EXERCISE DETAILS
Wherever the word "item" appears in a line of the data, that line should be copied.

INPUT FOR THIS TASK
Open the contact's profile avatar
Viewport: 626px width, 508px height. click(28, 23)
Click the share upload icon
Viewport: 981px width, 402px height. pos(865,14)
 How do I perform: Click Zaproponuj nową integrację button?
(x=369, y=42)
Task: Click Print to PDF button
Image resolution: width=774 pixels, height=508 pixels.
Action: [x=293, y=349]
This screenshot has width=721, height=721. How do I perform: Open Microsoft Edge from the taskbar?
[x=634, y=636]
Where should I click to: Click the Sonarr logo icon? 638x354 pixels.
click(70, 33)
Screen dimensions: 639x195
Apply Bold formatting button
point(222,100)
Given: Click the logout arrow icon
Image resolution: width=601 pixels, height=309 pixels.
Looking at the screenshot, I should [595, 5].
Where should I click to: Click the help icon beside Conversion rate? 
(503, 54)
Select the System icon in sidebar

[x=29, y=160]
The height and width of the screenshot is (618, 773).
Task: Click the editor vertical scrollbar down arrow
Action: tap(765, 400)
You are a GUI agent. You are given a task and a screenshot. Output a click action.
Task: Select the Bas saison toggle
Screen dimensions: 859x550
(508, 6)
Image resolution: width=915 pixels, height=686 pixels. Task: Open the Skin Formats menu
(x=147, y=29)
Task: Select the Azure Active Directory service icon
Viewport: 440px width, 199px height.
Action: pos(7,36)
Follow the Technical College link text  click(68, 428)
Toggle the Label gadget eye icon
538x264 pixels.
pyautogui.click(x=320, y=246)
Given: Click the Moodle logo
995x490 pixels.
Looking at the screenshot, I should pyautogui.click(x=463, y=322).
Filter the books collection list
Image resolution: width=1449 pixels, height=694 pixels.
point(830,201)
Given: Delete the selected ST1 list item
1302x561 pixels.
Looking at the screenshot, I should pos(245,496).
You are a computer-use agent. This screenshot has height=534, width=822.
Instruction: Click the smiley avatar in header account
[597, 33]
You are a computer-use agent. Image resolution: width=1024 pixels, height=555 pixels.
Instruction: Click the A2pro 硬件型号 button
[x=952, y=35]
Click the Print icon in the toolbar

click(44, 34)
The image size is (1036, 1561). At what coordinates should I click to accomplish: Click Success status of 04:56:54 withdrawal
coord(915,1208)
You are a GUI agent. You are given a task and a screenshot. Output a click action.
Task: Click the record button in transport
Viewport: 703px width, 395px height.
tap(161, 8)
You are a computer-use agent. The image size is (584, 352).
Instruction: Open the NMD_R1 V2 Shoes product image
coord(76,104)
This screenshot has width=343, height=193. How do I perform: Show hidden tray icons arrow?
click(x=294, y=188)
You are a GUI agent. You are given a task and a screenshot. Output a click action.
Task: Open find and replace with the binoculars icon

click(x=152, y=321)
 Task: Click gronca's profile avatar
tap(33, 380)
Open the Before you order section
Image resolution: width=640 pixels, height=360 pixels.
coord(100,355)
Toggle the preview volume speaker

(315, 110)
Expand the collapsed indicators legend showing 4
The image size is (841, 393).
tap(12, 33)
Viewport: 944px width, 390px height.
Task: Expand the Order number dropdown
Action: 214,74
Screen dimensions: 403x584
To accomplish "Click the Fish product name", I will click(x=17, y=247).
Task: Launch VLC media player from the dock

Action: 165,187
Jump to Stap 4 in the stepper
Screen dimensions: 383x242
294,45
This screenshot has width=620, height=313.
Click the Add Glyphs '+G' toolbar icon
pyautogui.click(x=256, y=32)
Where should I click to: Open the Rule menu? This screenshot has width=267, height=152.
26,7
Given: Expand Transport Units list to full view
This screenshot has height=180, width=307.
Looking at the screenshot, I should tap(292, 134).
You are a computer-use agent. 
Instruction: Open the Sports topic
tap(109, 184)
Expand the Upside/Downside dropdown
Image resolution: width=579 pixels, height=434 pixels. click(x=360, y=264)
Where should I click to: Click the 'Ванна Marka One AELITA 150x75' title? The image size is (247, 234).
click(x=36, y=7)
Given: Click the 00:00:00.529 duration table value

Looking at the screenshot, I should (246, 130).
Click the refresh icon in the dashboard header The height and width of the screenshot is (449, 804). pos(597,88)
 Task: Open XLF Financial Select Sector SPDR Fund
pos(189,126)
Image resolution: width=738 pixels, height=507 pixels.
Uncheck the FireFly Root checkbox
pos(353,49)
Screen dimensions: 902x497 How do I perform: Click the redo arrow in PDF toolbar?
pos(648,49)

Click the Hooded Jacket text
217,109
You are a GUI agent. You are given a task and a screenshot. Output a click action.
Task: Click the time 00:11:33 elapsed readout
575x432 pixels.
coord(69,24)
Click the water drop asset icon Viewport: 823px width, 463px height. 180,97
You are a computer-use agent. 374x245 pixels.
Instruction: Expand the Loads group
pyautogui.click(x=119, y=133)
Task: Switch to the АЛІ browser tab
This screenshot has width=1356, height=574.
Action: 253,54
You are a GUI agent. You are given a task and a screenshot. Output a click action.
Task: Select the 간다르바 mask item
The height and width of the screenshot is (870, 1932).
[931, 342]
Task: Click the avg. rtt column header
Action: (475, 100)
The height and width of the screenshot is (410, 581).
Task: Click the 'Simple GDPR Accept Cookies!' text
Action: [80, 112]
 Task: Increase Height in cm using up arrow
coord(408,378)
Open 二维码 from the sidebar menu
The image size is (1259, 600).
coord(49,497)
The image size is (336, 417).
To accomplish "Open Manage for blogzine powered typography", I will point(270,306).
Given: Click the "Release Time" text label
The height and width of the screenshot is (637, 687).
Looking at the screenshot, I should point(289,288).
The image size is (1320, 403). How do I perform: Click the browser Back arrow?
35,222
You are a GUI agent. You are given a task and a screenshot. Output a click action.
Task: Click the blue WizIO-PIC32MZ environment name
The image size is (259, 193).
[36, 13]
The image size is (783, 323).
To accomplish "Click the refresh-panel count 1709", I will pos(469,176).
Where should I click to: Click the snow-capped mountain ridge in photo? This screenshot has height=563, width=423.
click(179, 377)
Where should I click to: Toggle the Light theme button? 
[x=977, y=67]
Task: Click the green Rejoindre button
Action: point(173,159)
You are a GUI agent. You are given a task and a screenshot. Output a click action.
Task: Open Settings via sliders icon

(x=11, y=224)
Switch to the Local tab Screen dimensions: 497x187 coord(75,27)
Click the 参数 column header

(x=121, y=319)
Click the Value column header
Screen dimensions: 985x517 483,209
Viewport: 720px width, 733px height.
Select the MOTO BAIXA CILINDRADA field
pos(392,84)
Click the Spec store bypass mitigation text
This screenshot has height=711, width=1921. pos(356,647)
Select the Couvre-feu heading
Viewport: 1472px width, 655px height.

TASK RESPONSE
Given: Delete the selected ST1 list item
Task: Select the 간다르바 mask item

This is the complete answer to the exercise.